适宜的饮食调整包括减少含糖饮料和高能量零食的摄入,增加新鲜水果、蔬菜、纤维素和非饱和脂肪酸的摄入,减少盐的摄取,推荐包括健康早餐在内的规律饮食。建议4~8岁儿童盐的摄入量为1.2 g/d,年龄较大儿童为1.5 g/d。
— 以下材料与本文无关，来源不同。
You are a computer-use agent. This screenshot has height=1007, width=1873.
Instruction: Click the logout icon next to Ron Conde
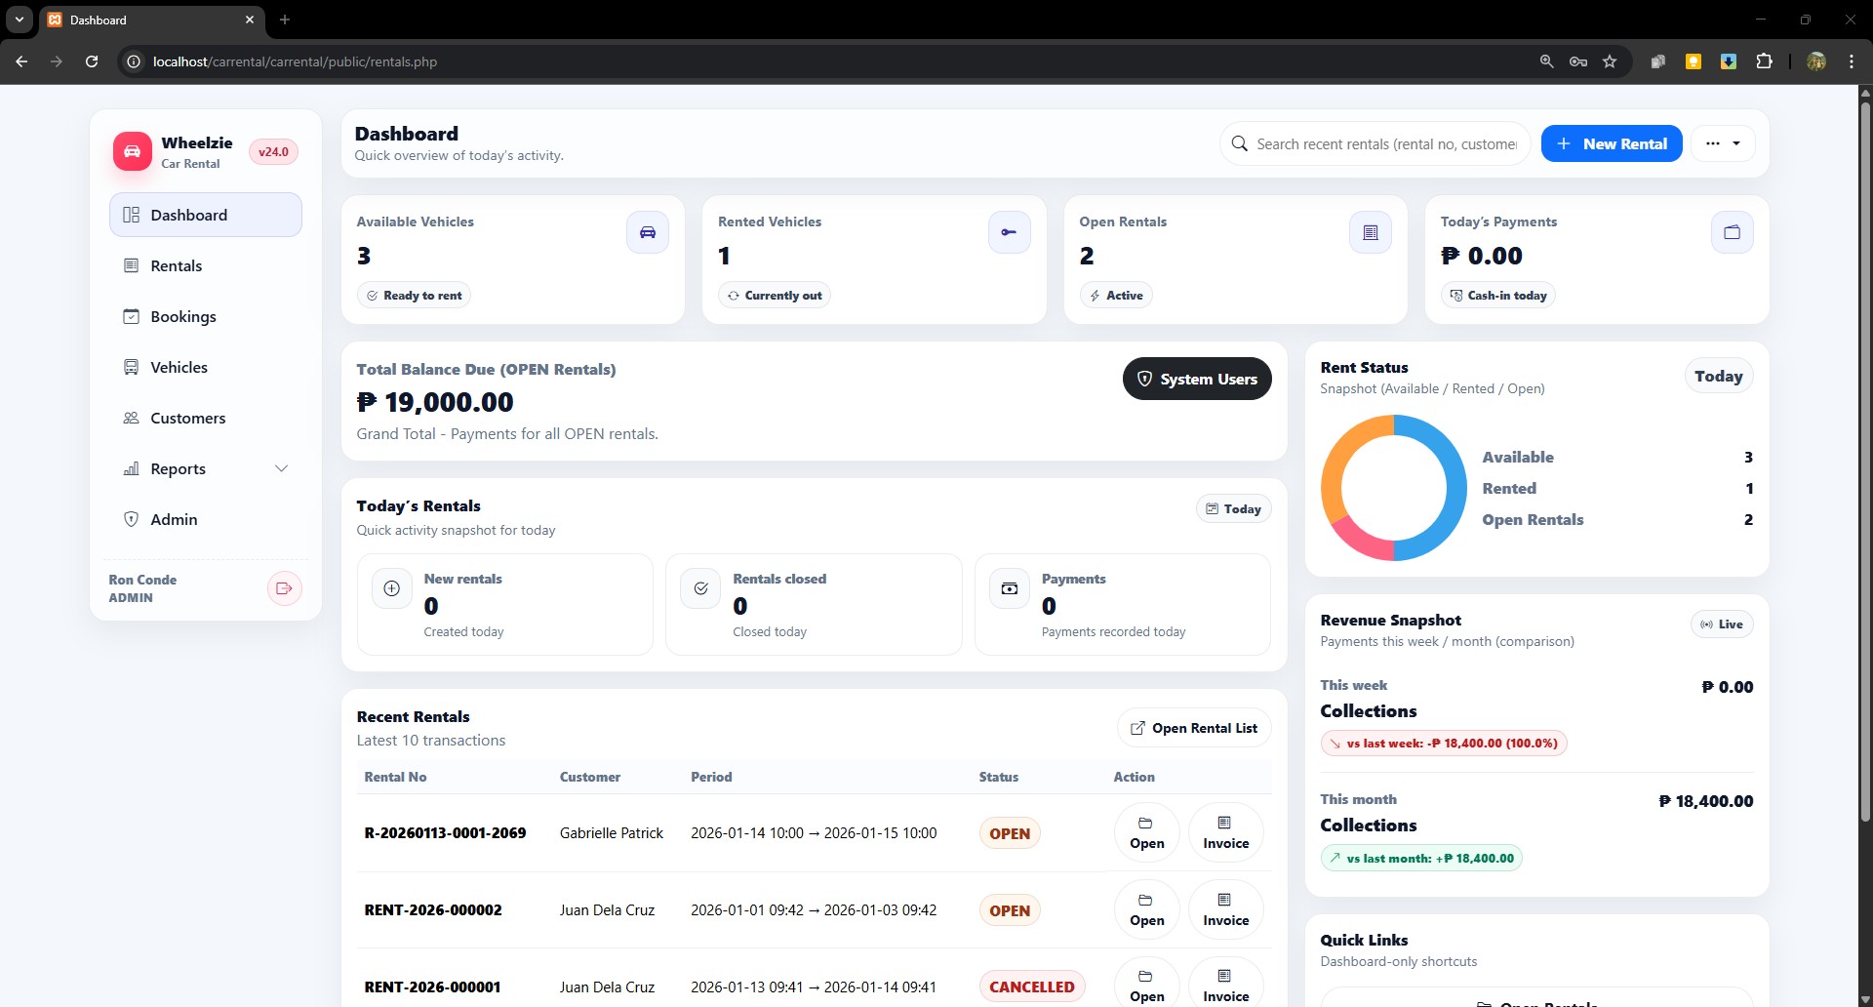click(x=283, y=588)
(https://www.daowen.com)
适于所有儿童青少年的健康生活方式包括:规律体育运动,饮食中富含新鲜的蔬菜、水果、纤维素,低脂饮食,限制钠盐摄入。
3.药物治疗
目前尚无降压药物被真正批准用于儿童、青少年高血压病的治疗,美国、欧洲也未明确从法律上反对应用AIEI、ARB、钙离子拮抗剂、β受体阻滞剂、利尿剂,以及双肼屈嗪、哌唑嗪。小剂量单药初始治疗是可行的。治疗4~8周后血压未明显下降,可增加药量。仍然无效或出现明显不良反应时,应考虑换药。中、重度高血压病单药治疗效果不佳,可考虑联合给药。儿童、青少年的降压药物尚无头对头研究的比较,但有较低的参考剂量。
(1)β受体阻滞剂:用于治疗儿童、青少年高血压病已有多年,它是具有儿童、青少年降压治疗证据的少数药物之一,包括普萘洛尔、阿替洛尔、美托洛尔。一项安慰剂对照的美托洛尔控释片治疗高血压病的研究证实,美托洛尔控释片1.0 mg/kg和2.0 mg/kg,在治疗52周后,能显著降低收缩压、舒张压,且耐受性好。
(2)钙离子拮抗剂:维拉帕米、硝苯地平、非洛地平、地尔硫䓬及伊拉地平等,均可安全、有效降压。氨氯地平剂量从0.06 mg/kg开始,逐渐加至0.34 mg/kg,具有剂量依赖性降压作用。药代动力学研究显示,年龄≤6岁儿童与成年人明显不同,建议使用时剂量适当增加。
(3)ACEI:卡托普利在儿童中应用较久,其安全性、有效性得到确认。该药作用时间短,需每天2~3次给药。依那普利、赖诺普利的最佳剂量为每天0.6 mg/kg。福辛普利的量效关系尚未确定。雷米普利主要用于慢性肾病的儿童患者,每天6 mg/kg可有效控制24 h平均动脉压,低剂量每天2.5 mg/kg也可有效降压、减少蛋白尿。
(4)ARB:在儿童中已获得了一些积累数据。氯沙坦降低舒张压的效用有明显的剂量依赖性,起始剂量为每天0.75 mg/kg,最佳剂量为每天1.44 mg/kg。伊贝沙坦每天3.8~5.9 mg/kg能有效降压、减少蛋白尿,最佳剂量为每天75~150 mg。坎地沙坦每天0.16~0.47 mg/kg能明显降压,无论是否合并蛋白尿,其降压疗效无明显差异。
(5)其他:利尿剂、血管扩张剂及α1受体阻断剂用于治疗儿童高血压病的历史较久,但多数缺乏临床试验,其起始剂量基于临床经验。
(6)联合用药:目的在于提高降压疗效、减少不良反应。如合并肾脏疾病患者,单药治疗降压作用有限,早期联合给药很重要。